> [Requirement]: Transcribe the rows verbatim, covering the stretch from the line containing "The height and" through the line containing "Action: pos(1184,438)".

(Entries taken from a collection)
━━━━━━━━

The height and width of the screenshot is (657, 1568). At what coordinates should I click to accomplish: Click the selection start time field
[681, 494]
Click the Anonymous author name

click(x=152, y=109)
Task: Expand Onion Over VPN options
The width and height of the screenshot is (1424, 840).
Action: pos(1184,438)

━━━━━━━━

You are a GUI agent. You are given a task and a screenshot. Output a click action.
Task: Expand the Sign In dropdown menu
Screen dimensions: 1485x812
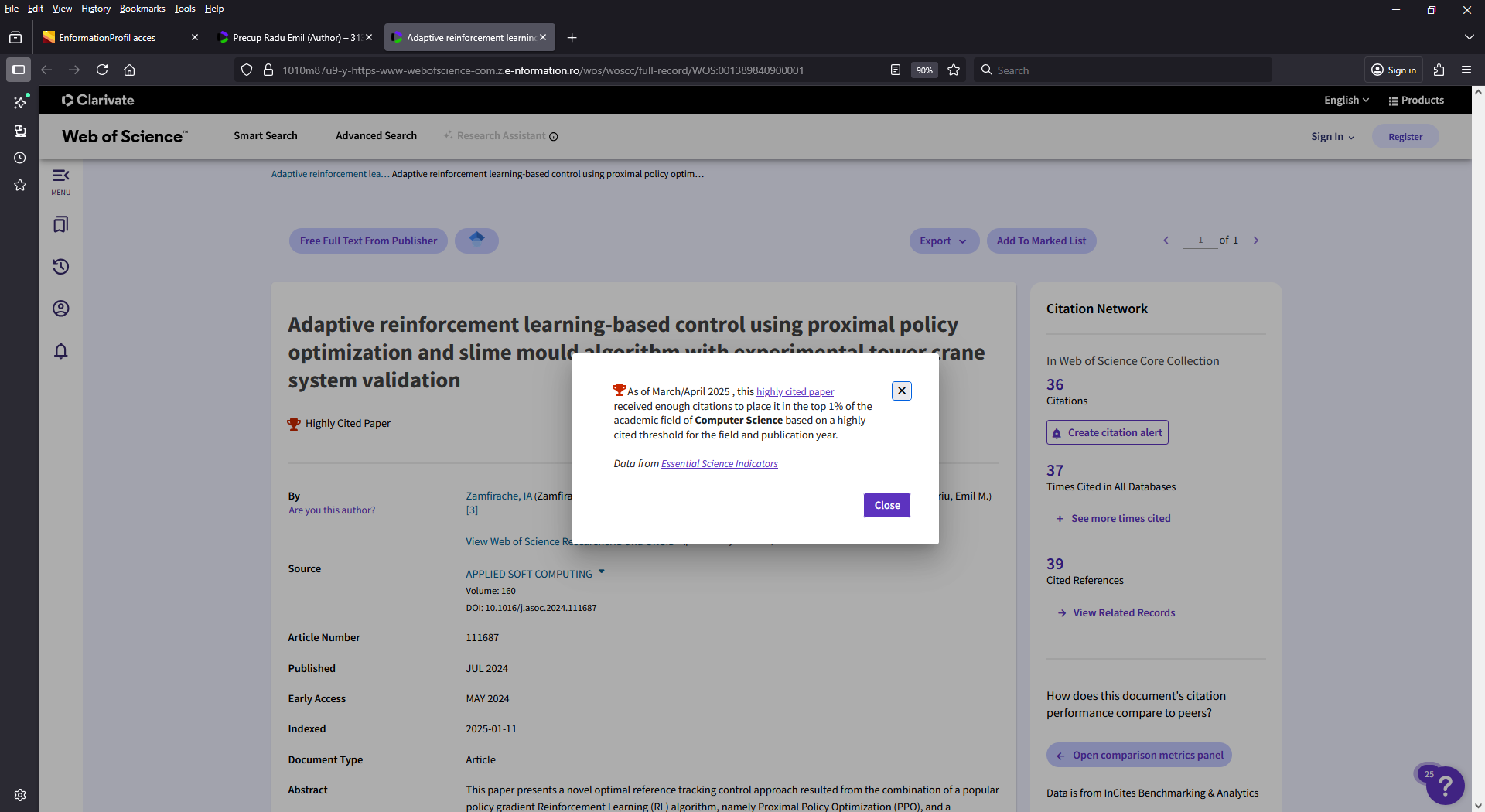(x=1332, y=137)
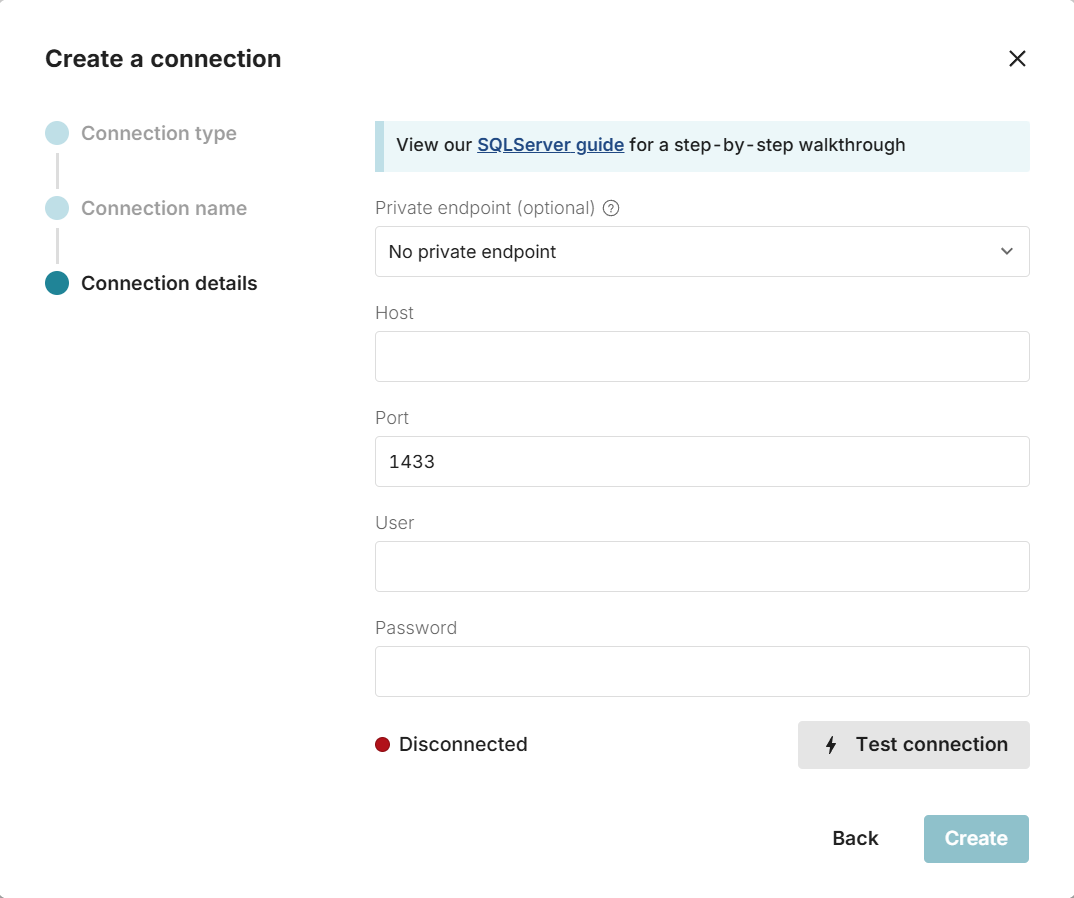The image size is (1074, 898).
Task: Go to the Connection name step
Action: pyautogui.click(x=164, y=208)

━━━━━━━━

> [Solution for this task]:
The height and width of the screenshot is (657, 1568). At what coordinates should I click to accomplish: Click the selection start time field
[681, 494]
Click the Anonymous author name

click(x=152, y=109)
Task: Expand Onion Over VPN options
The width and height of the screenshot is (1424, 840).
Action: pos(1184,438)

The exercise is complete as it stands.